1) HDFS setup
To begin with please follow the first tutorial to install Hadoop and to store the LICENSE.txt in a '/data' folder. Then follow the fifth tutorial to set up an Apache Kerby based KDC testcase and configure HDFS to authenticate users via Kerberos. To test everything is working correctly on the command line do:
- export KRB5_CONFIG=/pathtokerby/target/krb5.conf
- kinit -k -t /pathtokerby/target/alice.keytab alice
- bin/hadoop fs -cat /data/LICENSE.txt
Now we will download Talend Open Studio for Big Data (6.4.0 was used for the purposes of this tutorial). Unzip the file when it is downloaded and then start the Studio using one of the platform-specific scripts. It will prompt you to download some additional dependencies and to accept the licenses. Click on "Create a new job" called "HDFSKerberosRead". In the search bar under "Palette" on the right hand side enter "tHDFS" and hit enter. Drag "tHDFSConnection" and "tHDFSInput" to the middle of the screen. Do the same for "tLogRow":
Now let's configure the individual components. Double click on "tHDFSConnection". For the "version", select the "Hortonworks" Distribution with version HDP V2.5.0 (we are using the original Apache distribution as part of this tutorial, but it suffices to select Hortonworks here).

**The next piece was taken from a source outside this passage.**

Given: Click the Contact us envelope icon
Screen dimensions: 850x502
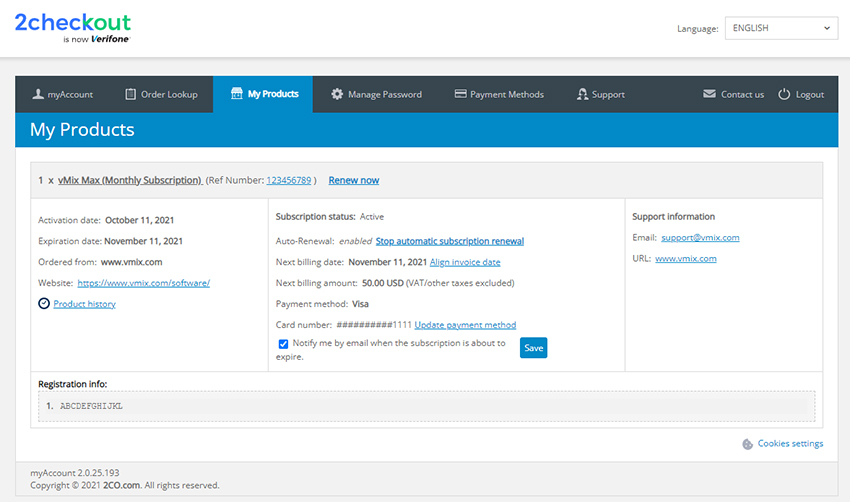Looking at the screenshot, I should [x=709, y=94].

Under "Authentication" tick the checkbox called "Use kerberos authentication". For the Namenode principal specify "firstname.lastname@example.org". Select the checkbox marked "Use a keytab to authenticate". Select "alice" as the principal and "<path.to.kerby.project>/target/alice.keytab" as the "Keytab":
Now we are ready to run the job. Click on the "Run" tab and then hit the "Run" button. If everything is working correctly, you should see the contents of "/data/LICENSE.txt" displayed in the Run window.